But he was only ousted after it became known that the criminal justice authorities were taking a strong interest in his corruption.
From Catholic Culture
By Phil Lawler
At last, decisive action to address financial corruption at the Vatican! At last, a ranking prelate has been held accountable!
After years of promising reforms and accountability—while leaving effective power in the hands of those who opposed reform—Pope Francis has finally broken the pattern.
Consider the astonishing damage that Cardinal Giovanni Angelo Becciu had done to the cause of reform before he was finally forced to resign himself:
- Becciu had stymied the reforms proposed by Cardinal George Pell, blocking an independent audit and successfully undermining the authority of the new Secretariat for the Economy.
- Becciu had forced the abrupt departure of the Vatican’s auditor general, Libero Milone, threatening him with a criminal complaint when he sought to investigate Becciu’s financial dealings.
- Becciu had helped to drive Ettore Gotti Tedeschi out of his post as head of the Vatican bank, to prompt Rene Bruelhart to resign as president of the Financial Information Authority, and to put Domenico Giani in an untenable position that forced his resignation as head of the Vatican Gendarmerie.
Now that Becciu has resigned, and lost his privileges as a member of the College of Cardinals, it might be wise to revisit some of those earlier personnel moves.

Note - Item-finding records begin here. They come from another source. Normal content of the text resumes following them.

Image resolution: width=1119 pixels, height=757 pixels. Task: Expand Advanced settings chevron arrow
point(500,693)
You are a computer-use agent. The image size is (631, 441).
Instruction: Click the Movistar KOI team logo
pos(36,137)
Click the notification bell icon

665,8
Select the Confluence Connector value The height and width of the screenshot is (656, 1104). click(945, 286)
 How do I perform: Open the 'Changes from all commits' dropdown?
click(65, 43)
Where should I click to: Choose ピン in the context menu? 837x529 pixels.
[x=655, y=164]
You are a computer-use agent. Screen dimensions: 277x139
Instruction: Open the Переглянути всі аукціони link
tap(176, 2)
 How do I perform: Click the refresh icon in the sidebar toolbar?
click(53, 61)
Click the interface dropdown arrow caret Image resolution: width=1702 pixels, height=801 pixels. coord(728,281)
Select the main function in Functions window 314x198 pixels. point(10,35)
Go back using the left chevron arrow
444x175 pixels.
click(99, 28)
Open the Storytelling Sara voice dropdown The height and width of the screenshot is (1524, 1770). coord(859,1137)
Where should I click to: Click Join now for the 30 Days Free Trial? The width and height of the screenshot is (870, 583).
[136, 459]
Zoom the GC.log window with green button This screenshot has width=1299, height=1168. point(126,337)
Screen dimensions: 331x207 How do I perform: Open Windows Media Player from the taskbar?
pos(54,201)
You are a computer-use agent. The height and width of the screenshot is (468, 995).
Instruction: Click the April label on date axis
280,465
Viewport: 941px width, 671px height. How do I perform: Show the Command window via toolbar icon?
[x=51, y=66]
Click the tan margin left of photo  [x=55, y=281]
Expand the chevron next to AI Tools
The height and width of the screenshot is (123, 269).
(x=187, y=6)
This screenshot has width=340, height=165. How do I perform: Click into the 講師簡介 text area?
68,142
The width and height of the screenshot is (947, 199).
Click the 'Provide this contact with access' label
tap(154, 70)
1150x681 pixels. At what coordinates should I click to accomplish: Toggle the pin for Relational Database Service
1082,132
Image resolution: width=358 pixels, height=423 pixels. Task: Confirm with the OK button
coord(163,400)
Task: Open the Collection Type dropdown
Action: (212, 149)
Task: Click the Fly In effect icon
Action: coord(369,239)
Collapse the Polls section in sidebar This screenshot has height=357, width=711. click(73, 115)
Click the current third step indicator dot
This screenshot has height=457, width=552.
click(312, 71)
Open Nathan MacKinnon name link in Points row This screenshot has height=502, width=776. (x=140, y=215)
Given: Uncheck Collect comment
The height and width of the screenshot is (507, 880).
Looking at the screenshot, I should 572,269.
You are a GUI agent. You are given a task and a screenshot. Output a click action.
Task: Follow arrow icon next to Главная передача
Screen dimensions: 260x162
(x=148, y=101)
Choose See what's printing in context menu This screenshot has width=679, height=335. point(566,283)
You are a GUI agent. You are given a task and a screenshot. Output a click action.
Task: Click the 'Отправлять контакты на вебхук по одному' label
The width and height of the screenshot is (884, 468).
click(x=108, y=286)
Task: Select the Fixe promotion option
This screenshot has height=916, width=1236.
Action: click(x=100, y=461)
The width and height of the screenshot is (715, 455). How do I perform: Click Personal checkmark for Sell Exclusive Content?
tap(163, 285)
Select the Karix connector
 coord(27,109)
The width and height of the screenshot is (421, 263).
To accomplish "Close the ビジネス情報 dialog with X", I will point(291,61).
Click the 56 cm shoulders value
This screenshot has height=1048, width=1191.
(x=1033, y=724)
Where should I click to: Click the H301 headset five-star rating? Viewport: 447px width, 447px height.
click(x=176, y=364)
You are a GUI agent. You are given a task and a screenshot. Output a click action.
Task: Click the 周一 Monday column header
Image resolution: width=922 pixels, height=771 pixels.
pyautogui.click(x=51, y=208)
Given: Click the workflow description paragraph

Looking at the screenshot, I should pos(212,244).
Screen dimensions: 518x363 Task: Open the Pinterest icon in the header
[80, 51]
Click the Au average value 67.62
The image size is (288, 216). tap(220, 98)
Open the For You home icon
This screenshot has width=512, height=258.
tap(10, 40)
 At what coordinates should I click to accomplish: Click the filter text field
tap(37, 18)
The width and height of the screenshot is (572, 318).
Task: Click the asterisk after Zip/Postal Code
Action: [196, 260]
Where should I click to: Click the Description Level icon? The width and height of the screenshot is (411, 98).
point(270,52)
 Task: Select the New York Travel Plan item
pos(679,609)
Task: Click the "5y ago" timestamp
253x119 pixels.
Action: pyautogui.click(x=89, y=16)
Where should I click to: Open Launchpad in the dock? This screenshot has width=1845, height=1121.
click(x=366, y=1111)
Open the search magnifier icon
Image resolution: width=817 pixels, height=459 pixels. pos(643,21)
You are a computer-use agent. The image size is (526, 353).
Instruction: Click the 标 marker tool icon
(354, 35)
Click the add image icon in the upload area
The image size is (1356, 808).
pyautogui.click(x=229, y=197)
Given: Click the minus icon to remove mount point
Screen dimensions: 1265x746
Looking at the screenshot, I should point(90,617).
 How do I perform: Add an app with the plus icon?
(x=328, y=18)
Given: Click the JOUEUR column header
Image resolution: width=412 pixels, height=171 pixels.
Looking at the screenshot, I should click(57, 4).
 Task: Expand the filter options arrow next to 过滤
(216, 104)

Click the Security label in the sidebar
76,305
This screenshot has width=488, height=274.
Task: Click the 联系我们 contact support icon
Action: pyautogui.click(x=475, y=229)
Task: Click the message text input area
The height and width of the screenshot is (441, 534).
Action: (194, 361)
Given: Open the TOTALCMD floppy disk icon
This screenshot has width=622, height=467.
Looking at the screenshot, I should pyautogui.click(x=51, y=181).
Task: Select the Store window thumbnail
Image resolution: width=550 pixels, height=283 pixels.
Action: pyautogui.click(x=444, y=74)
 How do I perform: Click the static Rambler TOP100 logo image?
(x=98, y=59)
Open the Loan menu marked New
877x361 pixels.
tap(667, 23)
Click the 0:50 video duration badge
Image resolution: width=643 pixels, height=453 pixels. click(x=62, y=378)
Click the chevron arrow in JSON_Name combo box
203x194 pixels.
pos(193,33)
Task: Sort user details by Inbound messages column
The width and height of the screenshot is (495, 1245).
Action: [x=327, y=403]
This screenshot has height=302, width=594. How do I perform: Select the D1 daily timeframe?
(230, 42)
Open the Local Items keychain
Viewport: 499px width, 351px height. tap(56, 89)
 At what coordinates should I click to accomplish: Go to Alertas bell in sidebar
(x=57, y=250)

How did he thwart so many would-be reformers? How did he gain enough influence to survive for so long, even as the questions multiplied about his financial dealings?
In many respects the Becciu case mirrors the case of Theodore McCarrick, the last prelate to be stripped of his privileges as a cardinal. Becciu’s offenses are less appalling, and his punishment is less severe. (He is not laicized, and the Vatican announcement pointedly gave him the title of cardinal, even though he is stripped of the privileges of membership in the College.) In both cases the Vatican’s disciplinary action leaves the Catholic world wondering: Who were his sponsors and protectors? And when will we know the full truth about his use and abuse of ecclesiastical power?
The Vatican’s terse announcement of Becciu’s resignation gave no clues whatsoever about the cause of his downfall. (Perhaps the immediate cause was an article that the Italian journal L’Espresso reportedly had readied for publication, detailing the Italian prelate’s questionable transactions.) But for months Becciu had been the focal point of investigation into at least two major financial scandals. Nearly a year ago, in an analysis of the Vatican’s financial troubles, I wrote: “Cardinal Angelo Becciu is in deep trouble.” The Catholic News Agency, which has done excellent work probing the details of the financial scandals, has now produced an excellent summary of the case against Becciu.
Becciu was not just another Vatican official who dabbled amateurishly in financial affairs. (There are many others in that category, sad to say.) He was the sostituto: the Vatican’s equivalent of a chief of staff, the custodian of all paperwork flowing through the Roman Curia, the powerful prelate who meets virtually every day with the Pope. He had effective control over the proceeds from the Peter’s Pence collection, and when he invested those funds, although he was not authorized to do so, his decisions went unquestioned—until those pesky reformers began to ask where all the money was going.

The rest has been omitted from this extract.